Publié le 22 avril 2010 par Kranzler

cats

Je regarde mon Socrate, avachi sur la table, consciencieusement occupé à lécher le bout de sa patte rose tout en se demandant s’il doit continuer sa toilette ou bien s’interrompre pour bouffer la mouche qui vole au dessus de ma tête. Je vois bien à son regard jaune qu’il s’interroge. C’est important, la propreté. Mais une mouche, c’est drôlement bon une mouche bien grasse – et moi, ça me fait plaisir de le voir comme ça. Plaisir de le voir en possession de tous ses moyens, entier, parce que, très franchement, il y a eu un putain de jour où il m’a collé la frousse.
Ça ne serait jamais arrivé à Pluton, mon autre chat qui est la prudence incarnée. Non, c’est tombé sur Socrate parce que Socrate est un peur de rien, et ça lui est arrivé parce que ce soir-là il est tombé sur un salopard que qu’il ne me déplairait pas de foutre en pièces, même trois ans après. Mais je ne sais toujours pas qui c’est, c’est là que ça coince.
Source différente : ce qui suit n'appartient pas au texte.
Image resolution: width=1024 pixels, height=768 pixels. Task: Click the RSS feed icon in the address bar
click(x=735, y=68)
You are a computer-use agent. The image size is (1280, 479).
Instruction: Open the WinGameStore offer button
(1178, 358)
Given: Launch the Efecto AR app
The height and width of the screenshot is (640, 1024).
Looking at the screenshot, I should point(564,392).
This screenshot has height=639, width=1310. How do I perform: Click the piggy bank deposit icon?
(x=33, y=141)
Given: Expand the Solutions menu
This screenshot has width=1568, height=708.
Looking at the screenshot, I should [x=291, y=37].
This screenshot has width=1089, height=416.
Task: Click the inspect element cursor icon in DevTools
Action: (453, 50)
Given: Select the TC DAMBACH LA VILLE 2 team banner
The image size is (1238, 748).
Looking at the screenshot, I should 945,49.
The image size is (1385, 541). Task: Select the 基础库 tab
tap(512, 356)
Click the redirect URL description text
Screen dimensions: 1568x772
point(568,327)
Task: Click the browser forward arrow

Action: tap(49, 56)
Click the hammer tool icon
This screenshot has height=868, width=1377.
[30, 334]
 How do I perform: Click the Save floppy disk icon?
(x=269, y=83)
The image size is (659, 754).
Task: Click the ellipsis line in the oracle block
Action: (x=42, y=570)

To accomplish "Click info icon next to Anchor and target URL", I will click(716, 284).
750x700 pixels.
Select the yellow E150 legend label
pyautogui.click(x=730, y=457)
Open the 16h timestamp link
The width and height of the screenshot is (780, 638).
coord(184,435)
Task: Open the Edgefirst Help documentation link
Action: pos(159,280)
A l’époque, j’habitais un quartier tranquille de Nantes, Zola pour ceux qui connaissent. Des petites maisons - la mienne constituée d’un simple rez-de-chaussée - des impasses, des petits murs. Et j’avais un bout de jardin. Mais le fin du fin, c’était la chatière. Ce truc qui permet aux bestioles d’aller et venir à leur guise. En été, par exemple, je ne voyais pratiquement jamais les chats dans la baraque. Ils rentraient juste bouffer la nuit, clac-clac. Même pas bonsoir, clac-clac, et ils étaient déjà repartis jouer aux mammouths sur le toit.
Mais là, c’était novembre. Je me revois : 20 heures, il fait nuit, je viens de fermer la librairie. Je rentre à la maison avec Fauvette, une demi-heure de marche à pied, le véto m’a dit que c’est bon pour son rythme cardiaque.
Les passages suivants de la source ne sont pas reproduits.